Algunas historias son divertidas y, de tan exageradas, parecen ficticias, pero son reales. Tiene el ejemplo del médico que salió a comprar nhoque para el almuerzo y regresó a casa con una televisión, o de un compañero recién casado que estaba juntando dinero para comprar un sofá y compró una yegua, que recibió cariñosamente el nombre de Sofía. Juro!

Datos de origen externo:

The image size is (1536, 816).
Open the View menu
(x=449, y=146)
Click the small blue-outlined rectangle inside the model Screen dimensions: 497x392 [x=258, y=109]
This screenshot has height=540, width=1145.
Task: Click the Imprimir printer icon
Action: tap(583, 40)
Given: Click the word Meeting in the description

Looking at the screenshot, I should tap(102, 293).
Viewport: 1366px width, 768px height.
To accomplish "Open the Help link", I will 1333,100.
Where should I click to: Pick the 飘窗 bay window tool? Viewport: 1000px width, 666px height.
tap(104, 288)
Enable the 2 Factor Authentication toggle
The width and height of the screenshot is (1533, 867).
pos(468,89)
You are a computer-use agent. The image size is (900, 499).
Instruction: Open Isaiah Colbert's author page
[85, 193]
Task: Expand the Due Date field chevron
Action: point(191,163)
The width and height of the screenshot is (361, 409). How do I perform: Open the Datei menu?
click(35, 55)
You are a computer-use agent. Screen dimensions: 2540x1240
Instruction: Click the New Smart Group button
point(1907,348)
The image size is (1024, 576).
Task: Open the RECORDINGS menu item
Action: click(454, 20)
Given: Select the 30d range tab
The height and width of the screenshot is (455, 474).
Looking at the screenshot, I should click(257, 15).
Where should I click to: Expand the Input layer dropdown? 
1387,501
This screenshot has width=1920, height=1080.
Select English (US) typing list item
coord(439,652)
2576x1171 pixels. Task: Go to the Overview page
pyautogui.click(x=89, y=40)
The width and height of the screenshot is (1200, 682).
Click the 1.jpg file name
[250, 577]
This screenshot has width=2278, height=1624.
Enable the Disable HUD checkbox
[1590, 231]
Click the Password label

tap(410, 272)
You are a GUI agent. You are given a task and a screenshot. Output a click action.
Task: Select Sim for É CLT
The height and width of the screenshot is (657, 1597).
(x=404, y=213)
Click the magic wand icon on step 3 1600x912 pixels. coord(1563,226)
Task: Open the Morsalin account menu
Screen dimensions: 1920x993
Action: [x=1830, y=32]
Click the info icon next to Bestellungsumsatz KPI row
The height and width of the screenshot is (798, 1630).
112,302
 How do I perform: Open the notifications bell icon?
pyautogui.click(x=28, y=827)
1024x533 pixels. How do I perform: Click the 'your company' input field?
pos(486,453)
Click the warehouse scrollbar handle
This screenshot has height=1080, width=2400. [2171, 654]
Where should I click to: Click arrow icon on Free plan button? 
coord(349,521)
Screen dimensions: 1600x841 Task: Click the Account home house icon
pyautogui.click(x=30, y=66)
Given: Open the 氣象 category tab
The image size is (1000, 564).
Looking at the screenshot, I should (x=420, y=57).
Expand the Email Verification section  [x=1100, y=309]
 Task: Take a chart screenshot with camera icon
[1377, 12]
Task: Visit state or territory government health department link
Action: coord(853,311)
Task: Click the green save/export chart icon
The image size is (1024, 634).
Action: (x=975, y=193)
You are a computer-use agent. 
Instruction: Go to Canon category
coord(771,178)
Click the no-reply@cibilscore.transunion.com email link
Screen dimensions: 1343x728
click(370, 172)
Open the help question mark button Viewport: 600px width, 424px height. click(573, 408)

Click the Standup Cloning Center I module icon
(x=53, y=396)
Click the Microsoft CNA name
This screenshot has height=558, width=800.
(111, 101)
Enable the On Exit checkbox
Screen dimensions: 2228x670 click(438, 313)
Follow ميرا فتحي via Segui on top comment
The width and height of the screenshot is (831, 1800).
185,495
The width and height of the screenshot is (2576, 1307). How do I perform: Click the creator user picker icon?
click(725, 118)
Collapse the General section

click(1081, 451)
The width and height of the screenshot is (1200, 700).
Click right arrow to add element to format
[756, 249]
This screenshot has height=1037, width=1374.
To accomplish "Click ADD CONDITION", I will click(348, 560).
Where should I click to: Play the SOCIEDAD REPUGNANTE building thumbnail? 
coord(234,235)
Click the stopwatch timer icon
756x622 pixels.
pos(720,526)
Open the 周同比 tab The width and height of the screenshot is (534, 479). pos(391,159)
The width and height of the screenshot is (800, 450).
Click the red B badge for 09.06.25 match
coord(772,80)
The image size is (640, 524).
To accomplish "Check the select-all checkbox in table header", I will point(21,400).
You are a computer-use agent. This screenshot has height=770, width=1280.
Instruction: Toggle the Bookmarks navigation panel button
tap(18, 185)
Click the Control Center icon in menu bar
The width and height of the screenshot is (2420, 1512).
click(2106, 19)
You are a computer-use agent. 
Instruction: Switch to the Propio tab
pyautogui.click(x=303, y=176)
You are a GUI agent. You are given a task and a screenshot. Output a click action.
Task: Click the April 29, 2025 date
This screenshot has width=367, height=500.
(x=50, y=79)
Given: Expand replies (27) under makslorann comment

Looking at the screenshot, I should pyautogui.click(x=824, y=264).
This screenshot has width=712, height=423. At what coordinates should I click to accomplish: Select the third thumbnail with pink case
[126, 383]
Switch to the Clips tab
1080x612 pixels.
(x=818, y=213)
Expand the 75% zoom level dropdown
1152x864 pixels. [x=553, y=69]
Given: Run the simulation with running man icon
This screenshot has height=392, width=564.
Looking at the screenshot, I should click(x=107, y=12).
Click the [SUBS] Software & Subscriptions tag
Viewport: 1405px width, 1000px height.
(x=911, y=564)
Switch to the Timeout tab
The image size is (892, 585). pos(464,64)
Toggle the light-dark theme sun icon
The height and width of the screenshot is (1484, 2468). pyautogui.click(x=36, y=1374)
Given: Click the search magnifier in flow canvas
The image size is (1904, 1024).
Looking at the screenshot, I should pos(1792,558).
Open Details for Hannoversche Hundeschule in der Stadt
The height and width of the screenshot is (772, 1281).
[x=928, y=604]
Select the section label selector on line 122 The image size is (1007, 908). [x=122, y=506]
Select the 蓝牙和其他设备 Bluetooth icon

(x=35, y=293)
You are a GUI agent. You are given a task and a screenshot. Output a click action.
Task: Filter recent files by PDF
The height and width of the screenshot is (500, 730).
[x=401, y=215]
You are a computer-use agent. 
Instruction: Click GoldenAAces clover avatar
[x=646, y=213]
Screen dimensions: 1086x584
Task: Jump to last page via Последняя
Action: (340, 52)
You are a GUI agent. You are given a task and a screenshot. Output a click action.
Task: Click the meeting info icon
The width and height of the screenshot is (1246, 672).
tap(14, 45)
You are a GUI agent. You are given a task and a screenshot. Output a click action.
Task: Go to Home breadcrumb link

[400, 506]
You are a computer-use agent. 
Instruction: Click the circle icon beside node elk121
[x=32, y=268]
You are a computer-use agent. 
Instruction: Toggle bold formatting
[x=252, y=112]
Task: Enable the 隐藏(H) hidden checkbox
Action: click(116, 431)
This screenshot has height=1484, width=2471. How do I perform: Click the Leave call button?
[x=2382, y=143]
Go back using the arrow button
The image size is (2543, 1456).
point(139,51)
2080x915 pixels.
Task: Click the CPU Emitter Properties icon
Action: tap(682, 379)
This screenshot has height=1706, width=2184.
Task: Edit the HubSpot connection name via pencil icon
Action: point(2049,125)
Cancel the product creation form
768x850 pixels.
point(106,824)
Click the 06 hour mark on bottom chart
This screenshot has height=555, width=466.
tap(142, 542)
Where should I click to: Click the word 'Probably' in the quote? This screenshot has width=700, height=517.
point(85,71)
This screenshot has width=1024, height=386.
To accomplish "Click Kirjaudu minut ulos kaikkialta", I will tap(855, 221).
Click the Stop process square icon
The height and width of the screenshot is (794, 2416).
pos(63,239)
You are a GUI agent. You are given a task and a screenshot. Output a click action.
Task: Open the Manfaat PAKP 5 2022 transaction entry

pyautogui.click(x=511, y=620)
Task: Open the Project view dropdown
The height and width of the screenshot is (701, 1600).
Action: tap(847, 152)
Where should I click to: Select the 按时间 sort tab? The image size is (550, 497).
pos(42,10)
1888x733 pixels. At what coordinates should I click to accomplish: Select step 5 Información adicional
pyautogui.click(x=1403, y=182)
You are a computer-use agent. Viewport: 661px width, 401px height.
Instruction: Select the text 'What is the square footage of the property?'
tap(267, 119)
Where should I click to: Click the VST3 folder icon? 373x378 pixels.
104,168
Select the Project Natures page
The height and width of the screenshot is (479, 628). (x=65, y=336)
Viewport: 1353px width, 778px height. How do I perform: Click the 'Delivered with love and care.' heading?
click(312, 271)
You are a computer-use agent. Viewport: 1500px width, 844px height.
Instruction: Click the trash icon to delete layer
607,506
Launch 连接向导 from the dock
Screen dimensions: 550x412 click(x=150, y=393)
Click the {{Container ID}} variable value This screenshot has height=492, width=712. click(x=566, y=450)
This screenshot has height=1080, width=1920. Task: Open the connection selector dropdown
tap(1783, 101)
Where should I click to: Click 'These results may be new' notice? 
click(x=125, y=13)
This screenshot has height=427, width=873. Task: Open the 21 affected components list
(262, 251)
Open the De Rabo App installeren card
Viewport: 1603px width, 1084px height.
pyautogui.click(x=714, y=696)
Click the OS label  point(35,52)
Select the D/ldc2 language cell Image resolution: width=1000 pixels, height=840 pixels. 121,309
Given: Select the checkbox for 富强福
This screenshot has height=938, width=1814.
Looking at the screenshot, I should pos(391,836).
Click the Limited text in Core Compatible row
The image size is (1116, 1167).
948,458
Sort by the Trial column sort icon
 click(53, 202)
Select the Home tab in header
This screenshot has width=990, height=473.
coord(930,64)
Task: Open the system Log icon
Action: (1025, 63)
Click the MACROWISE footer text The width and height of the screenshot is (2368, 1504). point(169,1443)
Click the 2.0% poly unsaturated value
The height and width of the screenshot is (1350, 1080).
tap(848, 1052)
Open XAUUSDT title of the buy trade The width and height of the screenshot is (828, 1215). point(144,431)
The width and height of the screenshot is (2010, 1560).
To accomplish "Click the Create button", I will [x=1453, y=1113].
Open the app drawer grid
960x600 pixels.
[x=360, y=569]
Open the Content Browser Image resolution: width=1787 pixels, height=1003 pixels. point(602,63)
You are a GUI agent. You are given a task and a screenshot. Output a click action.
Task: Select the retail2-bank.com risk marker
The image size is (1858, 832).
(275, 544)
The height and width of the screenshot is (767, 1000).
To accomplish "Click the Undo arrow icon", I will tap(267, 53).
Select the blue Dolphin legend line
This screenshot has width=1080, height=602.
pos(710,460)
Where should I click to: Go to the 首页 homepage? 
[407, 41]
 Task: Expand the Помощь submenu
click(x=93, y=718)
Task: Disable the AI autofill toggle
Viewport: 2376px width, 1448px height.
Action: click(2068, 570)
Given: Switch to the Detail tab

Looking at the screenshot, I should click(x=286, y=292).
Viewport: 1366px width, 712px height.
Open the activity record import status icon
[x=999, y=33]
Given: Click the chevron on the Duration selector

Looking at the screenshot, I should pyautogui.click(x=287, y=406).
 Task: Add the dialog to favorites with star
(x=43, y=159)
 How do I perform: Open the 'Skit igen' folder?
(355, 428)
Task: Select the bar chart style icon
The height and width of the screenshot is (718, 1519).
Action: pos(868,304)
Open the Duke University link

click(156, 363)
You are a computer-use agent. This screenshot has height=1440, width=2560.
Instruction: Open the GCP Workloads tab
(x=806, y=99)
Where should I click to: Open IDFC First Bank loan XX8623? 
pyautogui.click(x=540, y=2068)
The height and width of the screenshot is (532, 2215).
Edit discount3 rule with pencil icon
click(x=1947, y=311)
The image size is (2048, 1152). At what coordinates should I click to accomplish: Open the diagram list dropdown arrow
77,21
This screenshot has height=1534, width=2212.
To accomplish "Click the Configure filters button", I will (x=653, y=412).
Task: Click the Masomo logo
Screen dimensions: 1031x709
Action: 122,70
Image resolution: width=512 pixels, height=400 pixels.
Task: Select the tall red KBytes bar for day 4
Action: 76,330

Recientemente, un amigo querido compró, durante el almuerzo, un grabado relativamente cara que estaba colgado en la pared del restaurante. Pero nada supera mi sorpresa al ver mi padrastro comprando un apartamento en el camino de la playa, durante un embotellamiento.

El estudio del comportamiento del consumidor, como un campo distinto del marketing, surgió entre las décadas de 1950 y 1960, en los Estados Unidos. El concepto más simpático y actual que encontré fue la de Arnold, EJ, Price, L., & Zinkhan, GM (2002), que definen el comportamiento del consumidor como la adquisición uso y descarte de productos, servicios, ideas y experiencias por individuos o grupos.

La descripción se encaja bien en una visión basada en la racionalidad, necesidades, procesos, bastante adecuada en muchos casos, pero, y cuando pensamos en el chico que fue a la esquina a comprar un pollo asado y gastó el dinero bebiendo cerveza mientras esperaba el asado quedarse listo?

¿Y la compra de cigarrillos? ¿Cómo explicar el consumo de drogas potencialmente dañinas a la salud? ¿Podemos decir que en esas situaciones hubo procesos racionales de toma de decisión?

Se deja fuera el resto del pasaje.